Jumat, 19 Mei 2017

Maturidiyah dan Ajarannya

Maturidiyah adalah aliran yang muncul sebagai respons terhadap pemikiran dan pemahaman dari Mu`tazilah dan Asy`ariyah. Nama Maturidiyah diambil dari pendirinya yang bernama Abu Mansur Muhammad bin Muhammad bin Mahmud Al-Maturidi Al-Samarqandi dari Samarqand, yang wafat pada 333 H.

Abu Mansur dalam hidupnya tidak pernah lepas dari diskusi dan berdebat dengan ulama-ulama penentang pahamnya. Dalam rangka menegakkan prinsip-prinsip dasar ajarannya, Maturidiyah menggunakan dalil aqli (rasio) dan dalil naqli (Al-Quran dan Sunnah) sebagai sumbernya. Tidak heran kalau aliran ini dikenal sebagai mazhab gabungan Mu`tazilah dan Asy`ariyah. Kalau ia berdebat dengan tokoh Mu`tazilah, ia menggunakan argumen-argumen Asy`ariyah. Sebaliknya, ia menggunakan pendapat-pendapat yang rasional khas Mu`tazilah bila berdebat dengan kalangan Asy`ariyah.

Selain piawai dalam debat, Abu Mansur dikenal sebagai penulis buku-buku agama seperti “Kitab Al-Tauhid”, “Jadali”, “Ma`akhiz”, “Muqalaat”, “Ra`du Ala Qawashat”, “Bayan Wahm Mu`tazilah”, dan “Ra`du Amanah Libaddu Rawafaz”.[1]

Setelah wafat, ide-ide Abu Mansur dikembangkan oleh para pengikutnya. Salah satunya adalah Imam Abul Qasim Ishaq bin Muhammad bin Ismail Al-Hakim Al-Samarqandi (w. 342 H.) dan Abu Muhammad Abdul Karim bin Musa bin Isa Al-Bazdawi (w. 390 H.).

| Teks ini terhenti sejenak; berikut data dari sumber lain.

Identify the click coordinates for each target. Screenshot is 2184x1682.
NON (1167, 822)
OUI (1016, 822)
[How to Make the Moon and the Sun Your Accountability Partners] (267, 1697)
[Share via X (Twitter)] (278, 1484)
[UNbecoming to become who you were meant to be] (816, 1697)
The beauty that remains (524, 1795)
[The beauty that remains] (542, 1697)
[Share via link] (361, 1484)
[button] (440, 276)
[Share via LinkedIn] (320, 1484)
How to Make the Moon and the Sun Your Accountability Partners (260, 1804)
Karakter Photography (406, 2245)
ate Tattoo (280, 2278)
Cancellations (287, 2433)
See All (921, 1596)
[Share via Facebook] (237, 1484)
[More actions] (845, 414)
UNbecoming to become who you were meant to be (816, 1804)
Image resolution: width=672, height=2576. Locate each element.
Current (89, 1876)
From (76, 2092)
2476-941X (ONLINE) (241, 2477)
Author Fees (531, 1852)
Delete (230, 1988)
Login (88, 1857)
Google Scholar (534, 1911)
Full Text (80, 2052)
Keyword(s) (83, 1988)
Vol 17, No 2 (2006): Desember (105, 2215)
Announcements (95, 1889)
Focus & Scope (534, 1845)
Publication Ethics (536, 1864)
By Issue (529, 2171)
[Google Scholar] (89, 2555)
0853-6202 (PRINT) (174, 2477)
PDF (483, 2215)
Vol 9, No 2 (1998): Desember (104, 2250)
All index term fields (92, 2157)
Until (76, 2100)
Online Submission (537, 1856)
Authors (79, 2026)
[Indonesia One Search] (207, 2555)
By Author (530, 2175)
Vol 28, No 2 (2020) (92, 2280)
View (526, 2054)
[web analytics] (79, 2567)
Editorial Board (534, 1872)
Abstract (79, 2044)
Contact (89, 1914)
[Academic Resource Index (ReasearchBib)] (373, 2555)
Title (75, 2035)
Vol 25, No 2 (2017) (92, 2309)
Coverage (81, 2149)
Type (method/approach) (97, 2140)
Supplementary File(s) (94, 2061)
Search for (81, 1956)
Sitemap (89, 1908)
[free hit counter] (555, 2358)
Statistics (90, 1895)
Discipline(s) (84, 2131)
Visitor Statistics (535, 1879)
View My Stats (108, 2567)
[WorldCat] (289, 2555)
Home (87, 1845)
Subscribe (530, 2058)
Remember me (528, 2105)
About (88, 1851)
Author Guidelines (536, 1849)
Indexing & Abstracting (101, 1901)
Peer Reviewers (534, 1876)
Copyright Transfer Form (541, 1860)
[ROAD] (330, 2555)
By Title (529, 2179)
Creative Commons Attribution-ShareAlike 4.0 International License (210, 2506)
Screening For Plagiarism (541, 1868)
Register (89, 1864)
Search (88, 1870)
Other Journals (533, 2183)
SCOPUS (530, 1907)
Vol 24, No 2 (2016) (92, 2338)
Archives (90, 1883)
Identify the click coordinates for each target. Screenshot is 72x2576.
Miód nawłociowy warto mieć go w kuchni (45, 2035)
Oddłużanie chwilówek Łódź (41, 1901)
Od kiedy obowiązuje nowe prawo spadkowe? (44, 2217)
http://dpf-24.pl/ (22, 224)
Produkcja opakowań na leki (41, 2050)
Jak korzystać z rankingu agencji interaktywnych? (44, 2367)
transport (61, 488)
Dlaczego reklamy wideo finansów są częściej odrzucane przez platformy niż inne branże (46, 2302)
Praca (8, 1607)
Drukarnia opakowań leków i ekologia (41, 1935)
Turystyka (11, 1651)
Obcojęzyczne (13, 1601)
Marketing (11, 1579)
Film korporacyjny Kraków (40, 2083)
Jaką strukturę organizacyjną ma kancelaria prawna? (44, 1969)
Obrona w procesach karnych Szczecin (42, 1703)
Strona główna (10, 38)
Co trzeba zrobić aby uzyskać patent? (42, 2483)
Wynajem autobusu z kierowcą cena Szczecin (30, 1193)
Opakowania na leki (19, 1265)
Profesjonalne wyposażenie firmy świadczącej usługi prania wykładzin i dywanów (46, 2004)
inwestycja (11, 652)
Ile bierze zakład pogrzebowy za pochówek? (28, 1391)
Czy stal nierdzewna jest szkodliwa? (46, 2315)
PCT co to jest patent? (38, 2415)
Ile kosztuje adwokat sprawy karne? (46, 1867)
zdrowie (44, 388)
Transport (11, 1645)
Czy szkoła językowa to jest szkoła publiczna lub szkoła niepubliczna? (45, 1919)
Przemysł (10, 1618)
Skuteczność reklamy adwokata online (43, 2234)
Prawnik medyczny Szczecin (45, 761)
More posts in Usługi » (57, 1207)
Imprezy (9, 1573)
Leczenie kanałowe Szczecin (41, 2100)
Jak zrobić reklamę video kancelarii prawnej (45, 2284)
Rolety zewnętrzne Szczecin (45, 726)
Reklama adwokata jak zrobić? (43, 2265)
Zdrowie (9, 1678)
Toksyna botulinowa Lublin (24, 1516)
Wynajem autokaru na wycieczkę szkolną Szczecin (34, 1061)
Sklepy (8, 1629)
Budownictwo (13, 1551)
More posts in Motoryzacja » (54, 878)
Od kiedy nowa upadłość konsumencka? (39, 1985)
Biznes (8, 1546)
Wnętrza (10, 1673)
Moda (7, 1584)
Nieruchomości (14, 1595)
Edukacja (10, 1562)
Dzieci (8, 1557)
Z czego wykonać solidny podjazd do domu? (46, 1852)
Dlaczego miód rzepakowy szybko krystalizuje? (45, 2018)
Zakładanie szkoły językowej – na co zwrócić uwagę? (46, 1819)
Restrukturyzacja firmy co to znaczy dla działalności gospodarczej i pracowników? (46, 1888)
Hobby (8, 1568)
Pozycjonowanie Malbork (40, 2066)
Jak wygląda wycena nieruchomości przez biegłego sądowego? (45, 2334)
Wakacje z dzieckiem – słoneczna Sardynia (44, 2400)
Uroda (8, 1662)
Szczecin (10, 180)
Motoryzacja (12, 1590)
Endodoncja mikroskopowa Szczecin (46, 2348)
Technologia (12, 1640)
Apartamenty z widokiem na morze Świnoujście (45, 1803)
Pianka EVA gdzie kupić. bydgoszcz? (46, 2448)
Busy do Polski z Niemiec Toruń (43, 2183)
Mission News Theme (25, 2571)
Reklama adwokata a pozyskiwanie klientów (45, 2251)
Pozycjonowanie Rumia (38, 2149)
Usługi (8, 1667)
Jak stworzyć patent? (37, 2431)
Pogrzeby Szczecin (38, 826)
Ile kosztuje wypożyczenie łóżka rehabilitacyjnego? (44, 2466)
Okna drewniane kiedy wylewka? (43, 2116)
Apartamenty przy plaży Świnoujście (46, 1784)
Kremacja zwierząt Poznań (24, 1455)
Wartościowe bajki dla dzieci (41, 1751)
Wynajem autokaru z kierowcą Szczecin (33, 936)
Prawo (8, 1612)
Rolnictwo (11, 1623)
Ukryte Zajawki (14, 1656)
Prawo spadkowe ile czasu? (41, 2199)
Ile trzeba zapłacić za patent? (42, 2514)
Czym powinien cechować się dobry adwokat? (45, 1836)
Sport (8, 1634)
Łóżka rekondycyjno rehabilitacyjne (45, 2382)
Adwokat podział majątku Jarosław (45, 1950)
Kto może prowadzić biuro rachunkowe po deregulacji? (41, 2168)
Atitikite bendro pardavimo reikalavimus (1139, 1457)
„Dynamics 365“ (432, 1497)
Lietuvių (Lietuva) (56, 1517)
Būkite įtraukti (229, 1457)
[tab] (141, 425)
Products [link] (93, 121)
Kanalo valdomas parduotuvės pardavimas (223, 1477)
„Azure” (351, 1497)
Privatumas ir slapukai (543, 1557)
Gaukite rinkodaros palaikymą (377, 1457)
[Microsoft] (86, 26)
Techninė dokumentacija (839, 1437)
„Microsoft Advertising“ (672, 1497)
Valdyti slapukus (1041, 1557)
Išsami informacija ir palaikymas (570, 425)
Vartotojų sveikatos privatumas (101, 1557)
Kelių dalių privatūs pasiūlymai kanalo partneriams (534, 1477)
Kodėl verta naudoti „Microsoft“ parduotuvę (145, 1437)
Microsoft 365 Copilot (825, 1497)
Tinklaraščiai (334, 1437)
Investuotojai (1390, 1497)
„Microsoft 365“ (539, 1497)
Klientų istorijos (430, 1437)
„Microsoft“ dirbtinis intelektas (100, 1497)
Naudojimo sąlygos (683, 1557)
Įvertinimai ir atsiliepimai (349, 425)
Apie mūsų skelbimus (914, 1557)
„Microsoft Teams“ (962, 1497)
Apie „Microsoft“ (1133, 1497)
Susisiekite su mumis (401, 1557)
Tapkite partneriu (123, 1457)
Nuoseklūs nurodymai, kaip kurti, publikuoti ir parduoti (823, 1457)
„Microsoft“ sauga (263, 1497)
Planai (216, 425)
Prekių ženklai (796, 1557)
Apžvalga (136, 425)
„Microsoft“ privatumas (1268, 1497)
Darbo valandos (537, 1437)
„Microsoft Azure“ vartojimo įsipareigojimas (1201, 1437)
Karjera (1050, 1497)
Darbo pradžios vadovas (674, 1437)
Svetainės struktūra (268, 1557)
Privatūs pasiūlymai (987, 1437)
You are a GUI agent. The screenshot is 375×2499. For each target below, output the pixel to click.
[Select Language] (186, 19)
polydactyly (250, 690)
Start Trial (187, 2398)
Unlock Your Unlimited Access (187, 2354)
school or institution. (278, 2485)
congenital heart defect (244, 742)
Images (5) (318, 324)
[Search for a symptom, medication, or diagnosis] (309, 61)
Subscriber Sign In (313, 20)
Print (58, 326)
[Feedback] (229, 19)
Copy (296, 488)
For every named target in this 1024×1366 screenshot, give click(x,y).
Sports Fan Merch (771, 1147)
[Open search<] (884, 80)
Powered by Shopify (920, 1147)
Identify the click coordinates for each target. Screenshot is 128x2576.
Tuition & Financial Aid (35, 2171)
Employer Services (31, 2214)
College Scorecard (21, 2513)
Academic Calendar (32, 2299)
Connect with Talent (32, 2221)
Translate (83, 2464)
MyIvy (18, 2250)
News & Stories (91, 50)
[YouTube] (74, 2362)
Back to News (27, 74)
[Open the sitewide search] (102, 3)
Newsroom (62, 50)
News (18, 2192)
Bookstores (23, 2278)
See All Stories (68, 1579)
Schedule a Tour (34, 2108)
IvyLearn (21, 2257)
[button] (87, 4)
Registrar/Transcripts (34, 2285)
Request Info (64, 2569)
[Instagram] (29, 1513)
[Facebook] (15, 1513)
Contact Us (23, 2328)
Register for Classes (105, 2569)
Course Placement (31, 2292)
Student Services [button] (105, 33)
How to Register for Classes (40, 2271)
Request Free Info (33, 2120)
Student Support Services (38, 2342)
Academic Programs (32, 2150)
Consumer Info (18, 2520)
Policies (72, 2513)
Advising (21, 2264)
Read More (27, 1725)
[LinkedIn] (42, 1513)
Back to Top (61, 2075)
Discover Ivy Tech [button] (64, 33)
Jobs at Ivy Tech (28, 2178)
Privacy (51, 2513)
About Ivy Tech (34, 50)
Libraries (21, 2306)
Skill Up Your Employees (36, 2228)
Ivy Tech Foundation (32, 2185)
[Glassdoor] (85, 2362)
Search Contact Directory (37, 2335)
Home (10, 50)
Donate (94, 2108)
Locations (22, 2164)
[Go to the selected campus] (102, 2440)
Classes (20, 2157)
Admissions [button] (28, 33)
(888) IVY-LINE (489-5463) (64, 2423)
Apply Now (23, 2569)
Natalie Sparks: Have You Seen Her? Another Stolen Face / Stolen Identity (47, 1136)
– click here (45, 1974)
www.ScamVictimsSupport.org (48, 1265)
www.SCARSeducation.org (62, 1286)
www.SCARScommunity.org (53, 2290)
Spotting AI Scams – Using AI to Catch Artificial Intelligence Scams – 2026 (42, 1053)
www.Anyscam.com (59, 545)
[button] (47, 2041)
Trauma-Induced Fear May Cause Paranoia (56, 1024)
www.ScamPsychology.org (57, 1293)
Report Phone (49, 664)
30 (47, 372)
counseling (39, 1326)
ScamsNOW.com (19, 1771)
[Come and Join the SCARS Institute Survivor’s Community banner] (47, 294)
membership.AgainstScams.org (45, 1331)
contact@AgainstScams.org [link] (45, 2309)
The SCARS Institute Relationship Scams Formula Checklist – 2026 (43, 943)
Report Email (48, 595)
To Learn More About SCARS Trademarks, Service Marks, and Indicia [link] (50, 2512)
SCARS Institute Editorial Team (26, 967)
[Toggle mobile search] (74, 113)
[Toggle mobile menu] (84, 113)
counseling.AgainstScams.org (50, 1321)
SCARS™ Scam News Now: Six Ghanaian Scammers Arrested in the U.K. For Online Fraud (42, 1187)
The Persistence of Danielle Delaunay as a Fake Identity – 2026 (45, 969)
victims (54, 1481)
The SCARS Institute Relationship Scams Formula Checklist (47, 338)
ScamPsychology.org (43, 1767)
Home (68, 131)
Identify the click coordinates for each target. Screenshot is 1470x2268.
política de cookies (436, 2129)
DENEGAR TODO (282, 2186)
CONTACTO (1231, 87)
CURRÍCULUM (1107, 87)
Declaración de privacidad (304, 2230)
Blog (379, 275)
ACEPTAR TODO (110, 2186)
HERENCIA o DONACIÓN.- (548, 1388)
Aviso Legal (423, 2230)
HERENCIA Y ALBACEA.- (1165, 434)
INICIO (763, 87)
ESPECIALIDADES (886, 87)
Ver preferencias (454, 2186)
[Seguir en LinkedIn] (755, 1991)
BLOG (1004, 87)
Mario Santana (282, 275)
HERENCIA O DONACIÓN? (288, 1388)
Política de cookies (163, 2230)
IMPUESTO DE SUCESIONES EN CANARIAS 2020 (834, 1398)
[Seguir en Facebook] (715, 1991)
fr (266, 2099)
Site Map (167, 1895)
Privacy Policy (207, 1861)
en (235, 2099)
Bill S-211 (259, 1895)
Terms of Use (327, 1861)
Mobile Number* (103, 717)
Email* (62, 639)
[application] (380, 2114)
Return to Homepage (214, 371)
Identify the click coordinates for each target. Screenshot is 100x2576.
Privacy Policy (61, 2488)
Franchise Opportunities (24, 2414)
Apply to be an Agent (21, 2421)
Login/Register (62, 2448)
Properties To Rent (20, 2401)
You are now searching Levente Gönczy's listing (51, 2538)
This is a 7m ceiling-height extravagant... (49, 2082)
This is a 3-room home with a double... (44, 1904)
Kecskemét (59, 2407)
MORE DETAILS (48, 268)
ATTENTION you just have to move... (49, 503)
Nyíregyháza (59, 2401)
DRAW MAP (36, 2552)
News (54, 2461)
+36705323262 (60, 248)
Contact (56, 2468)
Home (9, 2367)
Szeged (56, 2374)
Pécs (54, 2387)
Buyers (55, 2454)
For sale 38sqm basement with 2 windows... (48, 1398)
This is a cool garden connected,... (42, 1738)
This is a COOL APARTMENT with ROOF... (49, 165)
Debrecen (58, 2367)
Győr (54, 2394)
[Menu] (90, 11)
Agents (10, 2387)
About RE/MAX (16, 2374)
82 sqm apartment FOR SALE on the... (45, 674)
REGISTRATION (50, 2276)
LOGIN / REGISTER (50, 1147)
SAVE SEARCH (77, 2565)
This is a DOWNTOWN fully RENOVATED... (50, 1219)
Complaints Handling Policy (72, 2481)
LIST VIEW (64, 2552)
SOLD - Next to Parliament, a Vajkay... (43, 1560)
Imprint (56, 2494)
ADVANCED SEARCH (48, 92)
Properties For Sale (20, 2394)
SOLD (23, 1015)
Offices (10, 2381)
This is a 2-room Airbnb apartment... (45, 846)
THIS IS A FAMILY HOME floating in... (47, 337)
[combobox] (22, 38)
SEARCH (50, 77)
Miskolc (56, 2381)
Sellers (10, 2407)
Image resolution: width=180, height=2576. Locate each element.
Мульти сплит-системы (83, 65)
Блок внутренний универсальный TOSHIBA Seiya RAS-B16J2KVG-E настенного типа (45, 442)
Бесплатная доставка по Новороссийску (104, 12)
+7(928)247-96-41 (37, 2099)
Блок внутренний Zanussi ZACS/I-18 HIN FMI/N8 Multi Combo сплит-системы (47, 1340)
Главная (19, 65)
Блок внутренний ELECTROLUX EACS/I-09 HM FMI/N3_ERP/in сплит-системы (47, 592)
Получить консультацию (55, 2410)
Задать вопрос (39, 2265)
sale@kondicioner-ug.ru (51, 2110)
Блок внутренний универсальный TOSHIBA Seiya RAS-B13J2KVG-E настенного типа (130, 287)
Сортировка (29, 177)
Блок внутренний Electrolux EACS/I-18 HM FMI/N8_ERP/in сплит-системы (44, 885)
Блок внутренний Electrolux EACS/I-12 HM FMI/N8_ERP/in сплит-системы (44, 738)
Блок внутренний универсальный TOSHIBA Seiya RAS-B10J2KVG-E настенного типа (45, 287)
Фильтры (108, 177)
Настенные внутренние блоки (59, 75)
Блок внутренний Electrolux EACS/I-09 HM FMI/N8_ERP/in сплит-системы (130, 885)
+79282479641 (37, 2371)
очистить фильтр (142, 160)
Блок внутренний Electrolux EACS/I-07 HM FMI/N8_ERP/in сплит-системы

Al-Bazdawi inilah yang membenarkan pemikiran-pemikiran Abu Mansur Muhammad Al-Maturidi, terutama tentang ta’wil.[2]

Aliran ini dikembangkan oleh Abul Mu`in An- Nasafi (438 -508 H.) dari Baqilani dan Najm Ad-Dien bin Muhammad An-Nasafi (462 – 537 H.). An-Nasafi lebih dikenal oleh pengikut Maturidiyah ketimbang pendirinya. An-Nasafi berhasil menyebarkan aliran Maturidiyah ini hingga ke Madaris (Doubond, pada 1283 H.) dan Brelwies.

Mengenai pokok-pokok ajarannya, aliran Maturidiyah dalam membahas sifat-sifat Allah dan tentang dosa besar sepakat dengan Asy’ariyah. Menurutnya, Allah mengetahui bukan dengan zatnya, tetapi dengan pengetahuan-Nya. Al-Quran adalah bersifat qadim dan bukan makhluk. Inilah kesamaannya dengan Asy`ariyah.

Dalam pembahasan tentang perbuatan manusia, Maturidiyah berbeda pendapat dengan Asy’ariyah. Pendapat Maturidiyah lebih dekat dengan Mu`tazilah, bahwa manusia yang sebenarnya mewujudkan perbuatan-perbuatannya. Allah hanya perantara pemberi ilmu dan yang menetapkan aturan main dalam kehidupan manusia. Mengenai meyakini bahwa janji-janji baik dan ancaman-ancaman Allah pasti akan terjadi di akhirat.

Setelah pendiri dan tokoh-tokohnya wafat, aliran Maturidiyah pecah ke dalam beberapa golongan seperti Maturidiyah Al-Baqilani, Maturidiyah Al-Samarqandi, dan Maturidiyah Al-Madarisi, dan lainnya.[]

(Diambil dari buku karya Ahmad Sahidin, Memahami Aliran-aliran Dalam Islam. Bandung: Acarya Media Utama, 2012).




[1] Lihat Abdul Hadi Awang, Fahaman & Ideologi Umat Islam: Rujukan Lengkap Anutan dan Aliran Pemikiran Masyarakat Islam Sejak Zaman Khalifah Islam Pertama (Selangor-Malaysia: PTS Islamika, 2008). Hal. 42.
[2] Istilah ta`wil biasanya berkaitan dengan tafsir majazi (simbolik) yang berkembang dikalangan sufi, filsuf, dan mufasir Syi`ah.